Ocorre que por meio de uma ironia do tempo, a imagem usada pela professora até ilustra muito mais o bolsonarismo tido como anti-sistema e anti-política, do que mesmo a história dos criminosos e marginais da atualidade. Curiosamente, poderia ser, em uma das possibilidades de interpretação uma campanha pró-bolsonarismo, uma vez que a defesa do armamento da população, o empoderamento do individualismo em detrimento da força do estado, cai bem para o discurso do artista Oiticica e suas obras de artes originais. No entanto, foi o justamente o bolsonarismo que pressionou pela demissão da professora.

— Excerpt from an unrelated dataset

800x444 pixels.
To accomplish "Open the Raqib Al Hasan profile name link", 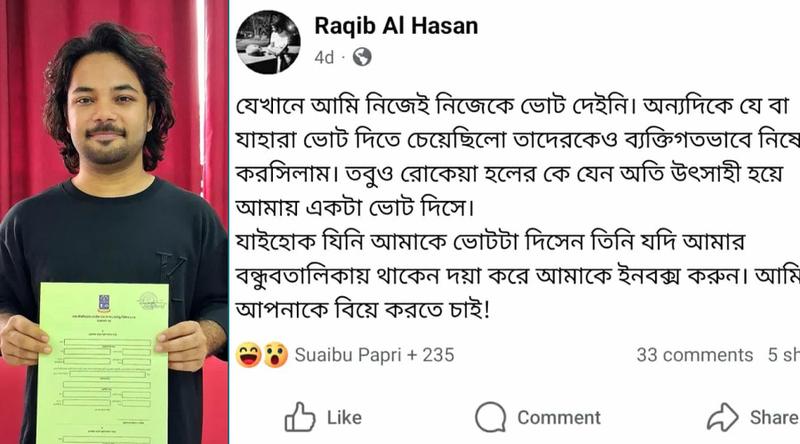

A imprensa goiana noticia em dois jornais diários a questão como sendo apenas uma questão ideológica sem levar em conta o cotidiano da educação e o papel da escola. E, na verdade, este é o maior problema. Aqui jaz a ignorância de fundo que fundamenta todas as demais ignorância – achar que qualquer um pode opinar, dizer, o que deve ser feito na escola. Esquecem todos que a educação é uma ciência e uma arte. E que sendo ciência e arte exige métodos, processos, conteúdos e formas de se fazer a prática pedagógica. Sendo arte exige criatividade, inovação, experimentação, sempre balizados pelas regras curriculares que unifica que tipo de educação estamos tendo e oferecendo às novas gerações.
No caso da professora, esta foi no mínimo imprudente. É preciso ter claro o papel do professor e ou educador nos tempos atuais, e a clareza do processo de ensino tanto quanto a discussão fundamentada em contextos e vivências experienciadas torna-se fundamental para evitar conflitos e confrontos. É preciso evitar confrontos e conflitos no cotidiano da sala de aula, uma vez que o processo de ensino e aprendizagem já pressupões tanto o conflito quanto o confronto como parte do processo devido a dialogicidade dos métodos pedagógicos conhecidos. É preciso o contexto, o processo, o tempo histórico, os conceitos como instrumentos que favoreçam a quebra dos dogmatismos e moralismo estreito que se cristalizou na sociedade. Quando a discussão se torna rasa tudo isso se perde, e perde-se a oportunidade de dialogar com a comunidade sobre o que é e como deve ser a educação nos tempos atuais.